Deniz Dalkara is a tenured researcher in INSERM, France and leads a team on gene therapies and animal models of neurodegenerative disease at the Vision Institute in Paris. She graduated from Middle East technical University with a B.S. degree in Biology in 2001. Afterwards, she obtained a masters degree in pharmacology and pharmacochemistry in Strasbourg, France where she later pursued a PhD degree in cellular and molecular aspects of biology. She was awarded the Biovalley PhD thesis for method of protein delivery developed during her graduate studies. Later on she conducted a postdoctoral fellowship in the laboratory of Ernst Babmerg at the Max Planck Institute of Biophysics before moving on to UC Berkeley to do a second post-doctoral training in 2007. At UC Berkeley, Dr Dalkara applied viral engineering principals to enhance AAV vectors for their application in retinal degenerative diseases. Her work includes molecular evolution and engineering of viral gene delivery vehicles and their application to develop innovative gene therapeutic strategies to combat blinding diseases of the retina. For her work in this area, she received Euretina Science and Medicine Innovation award in 2013 and she was selected Innovator under 35 –France by MIT Technology Review in 2014. Dr Dalkara received the Young Investigator award to start her group at the Vision Institute in Paris and has been carrying on her research activities in this research institute with a strong focus on translational research.

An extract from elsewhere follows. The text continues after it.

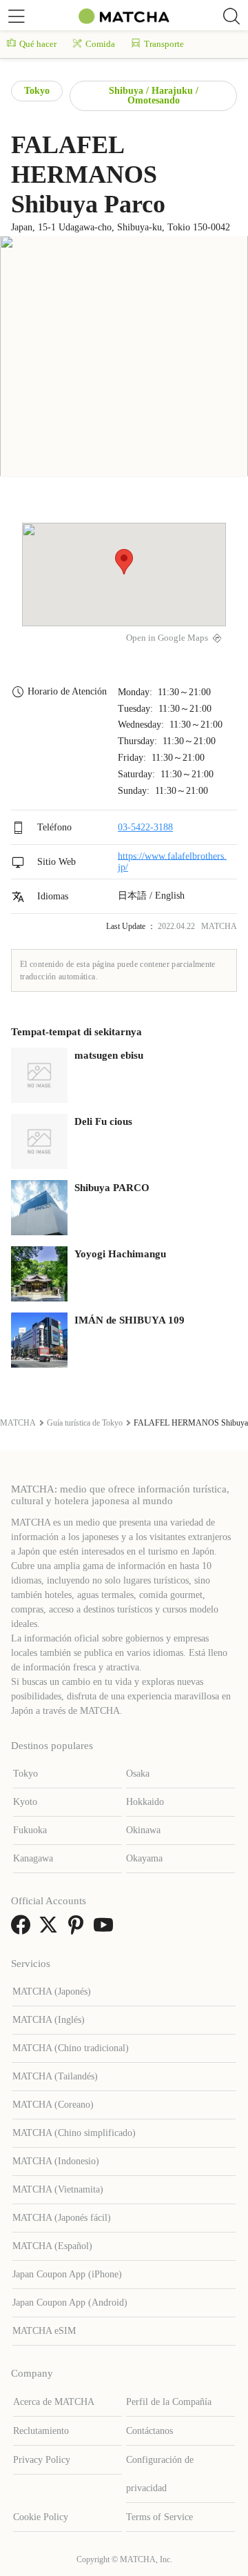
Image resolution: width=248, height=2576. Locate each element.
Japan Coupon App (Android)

Tailoring AAV for gene delivery and gene therapy
The developments over the past decade in retinal gene therapy have shown that viral vectors can provide safe gene delivery to the eye’s retina and there is now hope that this treatment option can
become a reality in clinical ophthalmology. Subretinal administration of recombinant adeno-associated virus (AAV) has already been demonstrated to be safe and effective in patients with type 2,
Leber Congenital Amaurosis, suggesting that AAV-mediated retinal gene therapy may be successfully extended to other blinding conditions in the years to come. This will be possible thanks to the
great flexibility of AAV as a vector platform as there are a large number of AAV variants with unique transduction characteristics useful for targeting different cell types in the retina. Cell
types that can be transduced using AAVs include glia, epithelium and many types of neurons. Naturally occurring, rationally designed or “artificially evolved” AAV vectors are currently being
utilized to target these cell types in the retina and to treat a variety of animal models of retinal disease. The continuous and inventive development of AAV vectors provides opportunities to
overcome existing challenges in retinal gene therapy such as transfer of genes exceeding AAV’s cargo capacity, or the targeting of specific cells within the retina or transduction of
photoreceptors following minimally invasive intravitreal injections. My talk will describe some of these recent developments in AAV technology, which will make it possible to advance the
treatment of a wide range of blinding retinal conditions using gene therapy.